Headquartered in San Francisco, Zendesk is quickly expanding its employee base through acquisitions and new offices. The company currently operates 17 offices across five continents. The two-person D&I team was challenged to develop initiatives that maintained a sense of company-wide unity and made allowances for local and contextual factors nuanced by geography and culture. A local diversity champion would bring clarity to current D&I priorities, inform the leadership of potential areas of growth, and partner with existing efforts to promote a unique, inclusive culture at each office.

The case was structured to include both short and long term timelines, encouraging participants to consider impact, as well as implementation. The initial phase focused on the development of a pilot program with non-monetary incentives, a selection process for diversity champions, guidelines for collaboration with Employee Resource Groups (ERGs), and communication with senior leadership and the D&I team. The longer-term focus was on scaling up the model and defining key success factors.

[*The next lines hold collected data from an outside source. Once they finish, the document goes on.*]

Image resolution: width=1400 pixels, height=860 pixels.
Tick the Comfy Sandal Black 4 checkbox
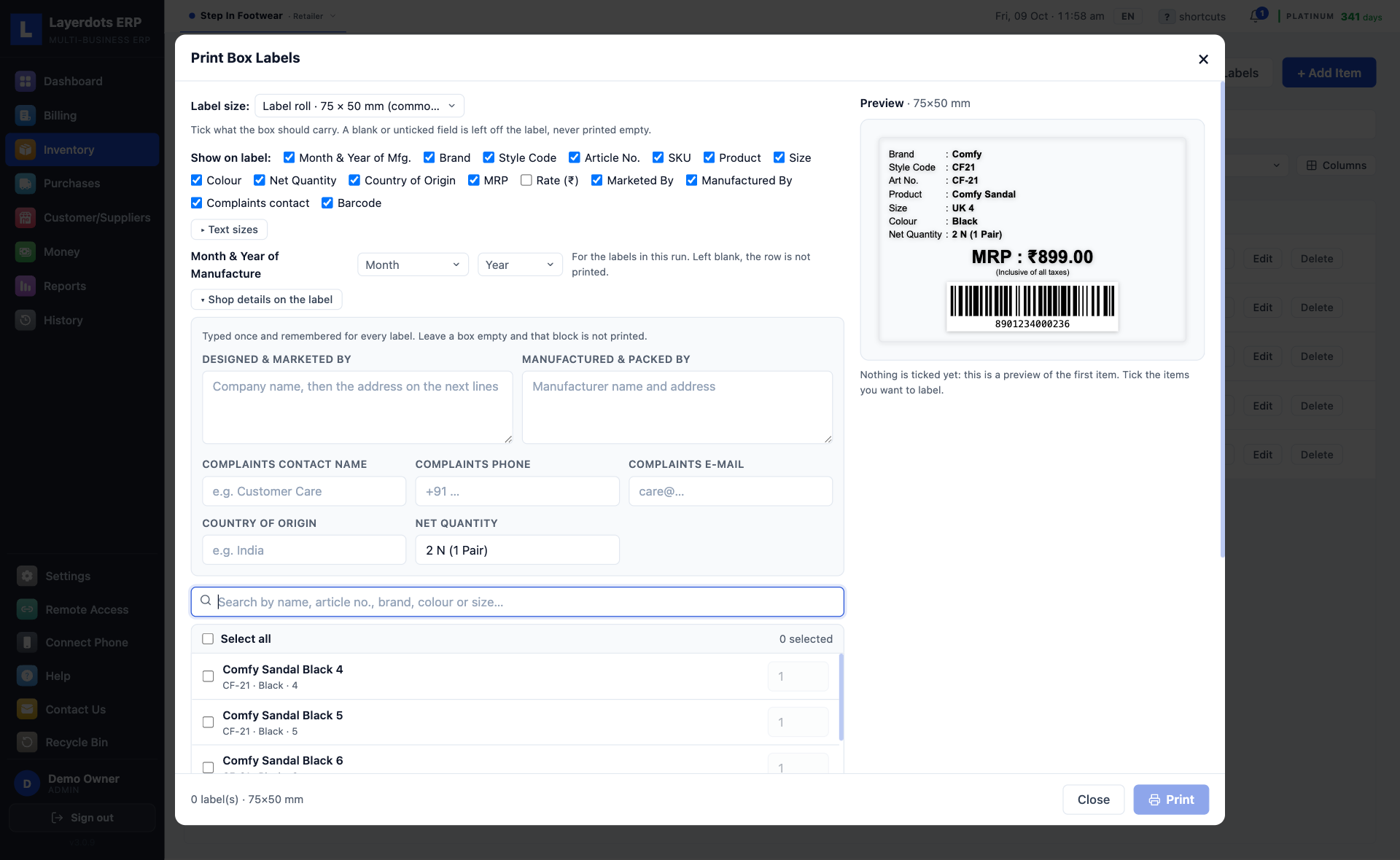pos(208,676)
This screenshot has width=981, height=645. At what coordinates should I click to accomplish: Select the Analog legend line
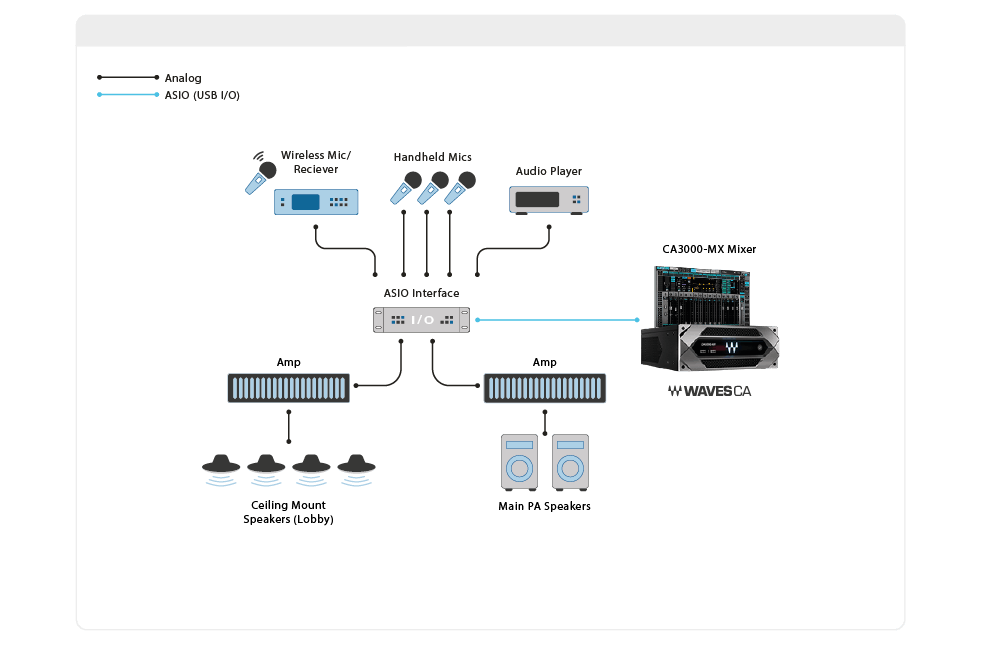pos(127,77)
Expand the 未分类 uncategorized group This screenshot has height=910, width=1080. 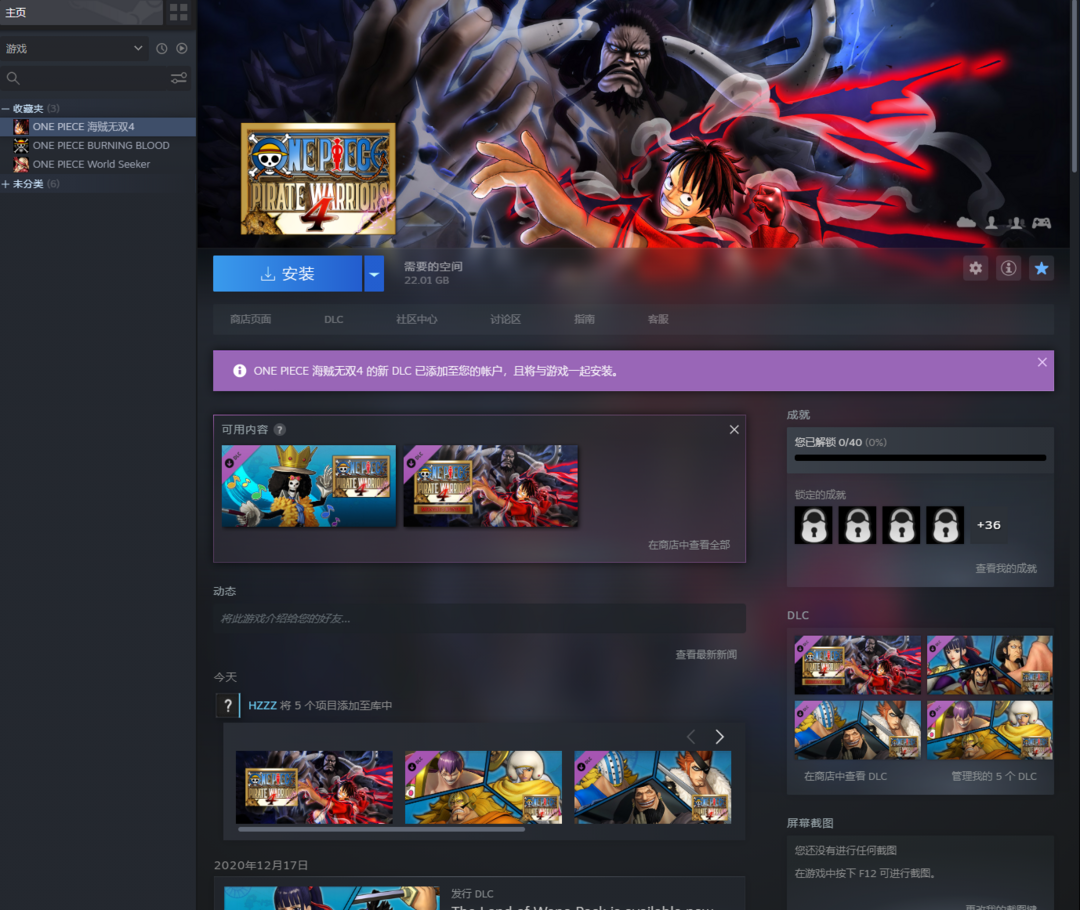click(6, 184)
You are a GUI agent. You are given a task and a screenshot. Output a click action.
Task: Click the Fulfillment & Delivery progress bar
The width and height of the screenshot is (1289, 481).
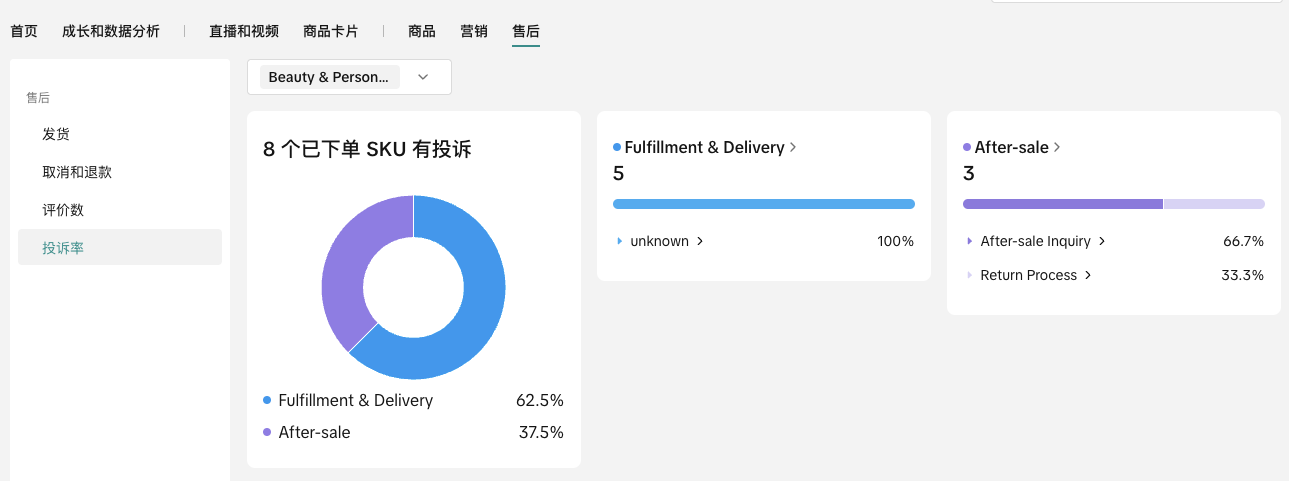point(763,204)
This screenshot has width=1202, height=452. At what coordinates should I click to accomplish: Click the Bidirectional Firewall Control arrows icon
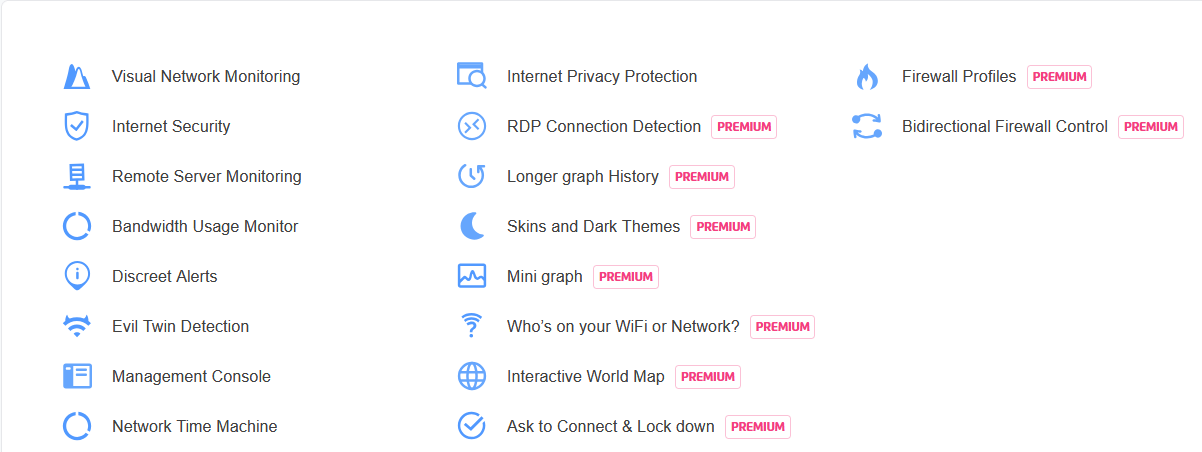(x=866, y=127)
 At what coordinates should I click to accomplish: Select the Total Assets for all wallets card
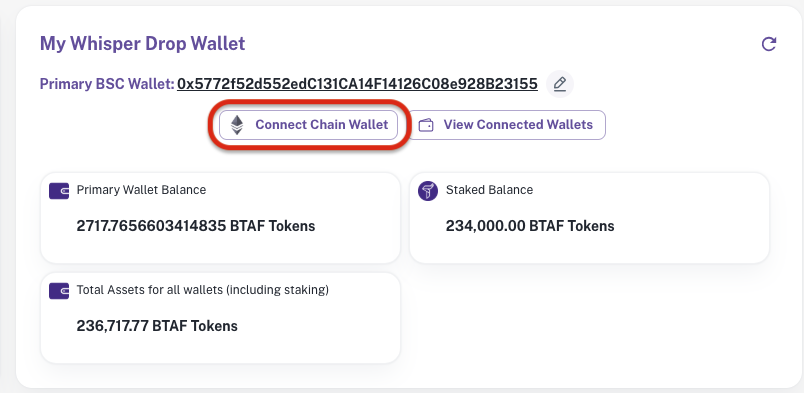click(220, 318)
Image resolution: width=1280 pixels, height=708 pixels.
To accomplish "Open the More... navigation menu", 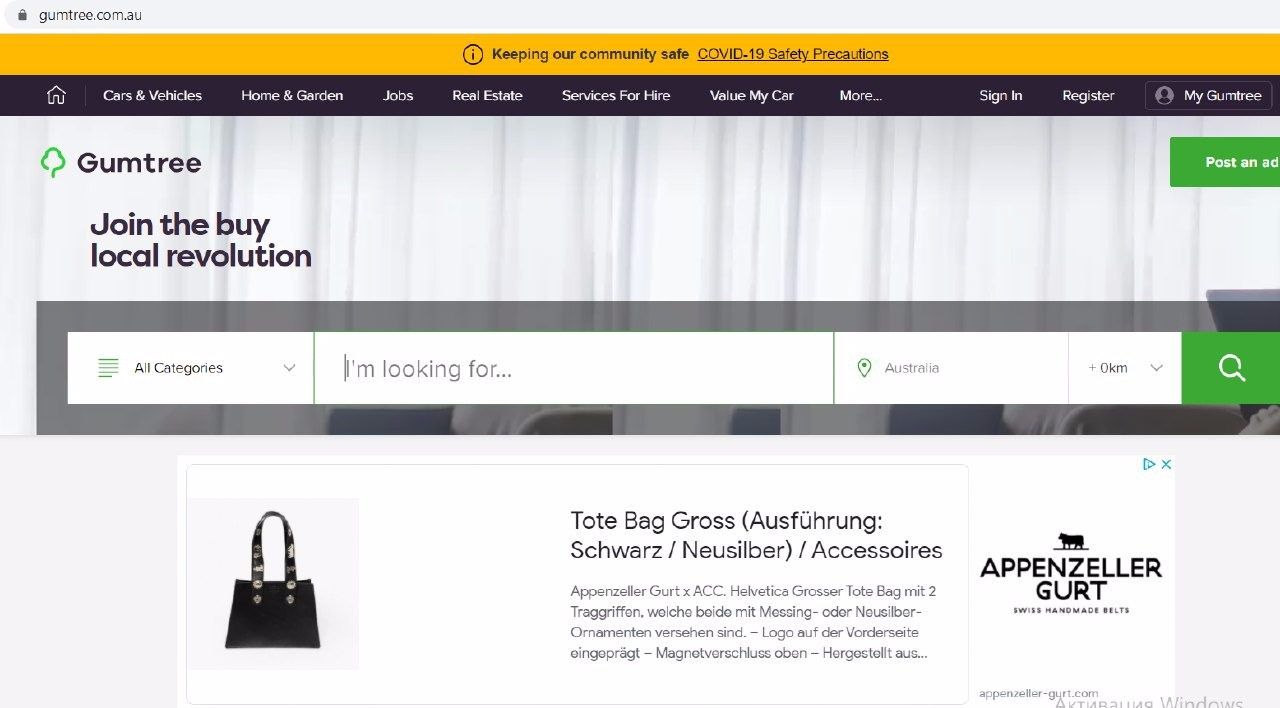I will (860, 95).
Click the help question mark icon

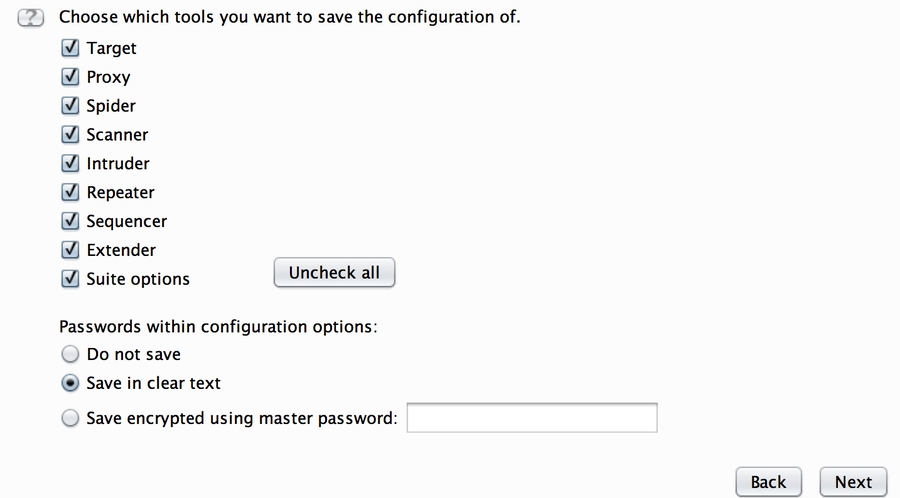click(x=33, y=18)
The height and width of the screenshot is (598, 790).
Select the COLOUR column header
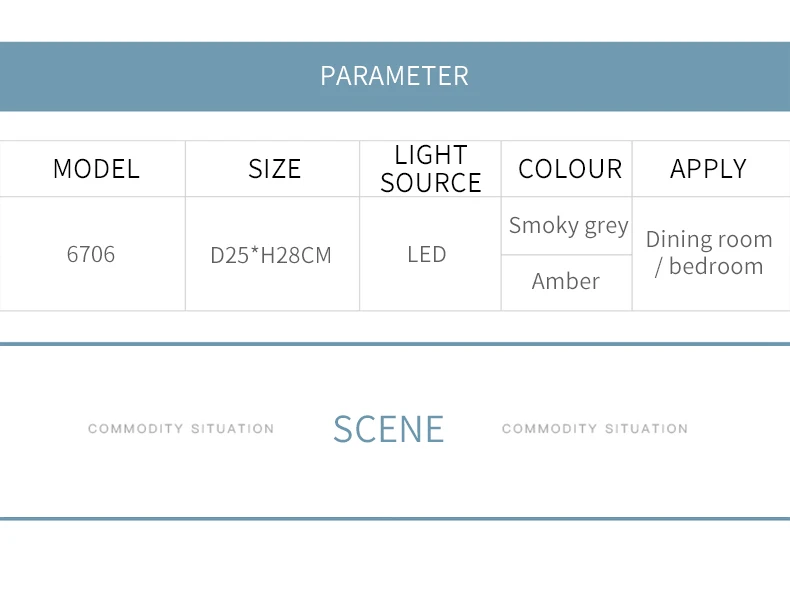(x=570, y=169)
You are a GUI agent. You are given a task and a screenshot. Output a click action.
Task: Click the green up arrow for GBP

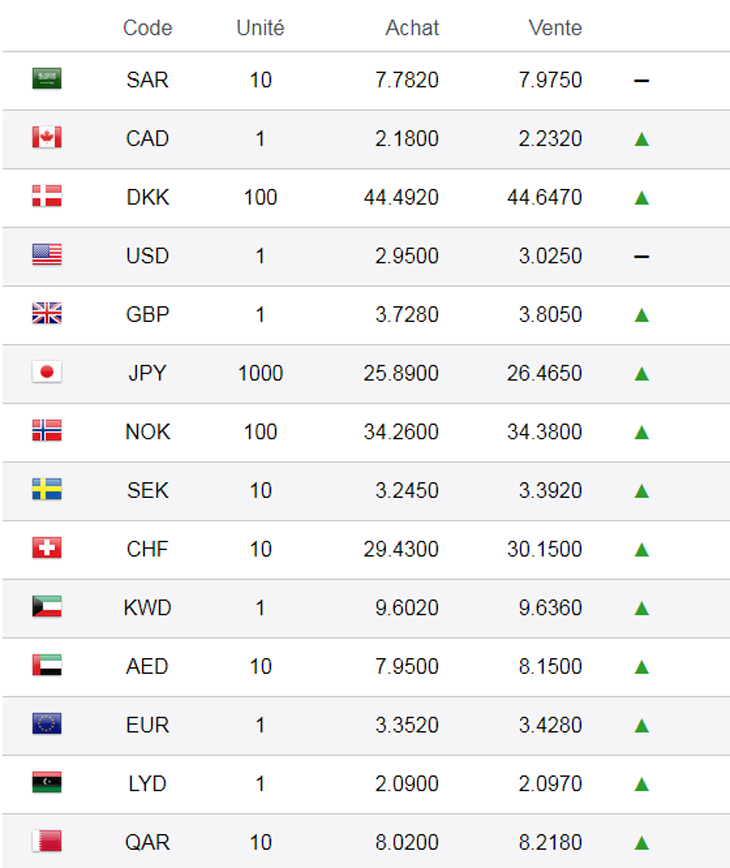coord(642,315)
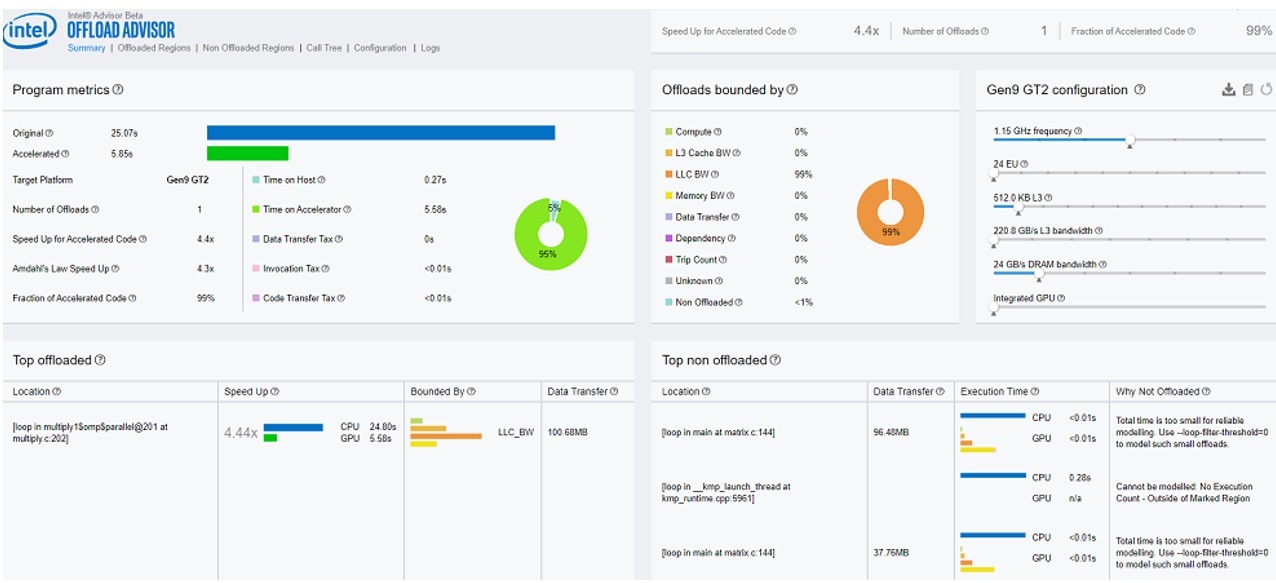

Once the case was written, the competition was marketed to the greater campus community. We received an overwhelming interest from the student body and had over 140 undergraduate students sign up to participate. Each team provided valuable recommendations in their presentations, which created a difficult, yet exciting, time selecting the 12 finalists who would present their ideas in-person to Zendesk professionals.

The finalists each took a varied approach, with some teams utilizing non-monetary incentives such as facetime with senior leadership, travel, and time off to draw diversity champions from each location. Other teams proposed expanding the diversity champion program beyond a single person in each locale, in order to create broader involvement and buy-in from Zendesk employees.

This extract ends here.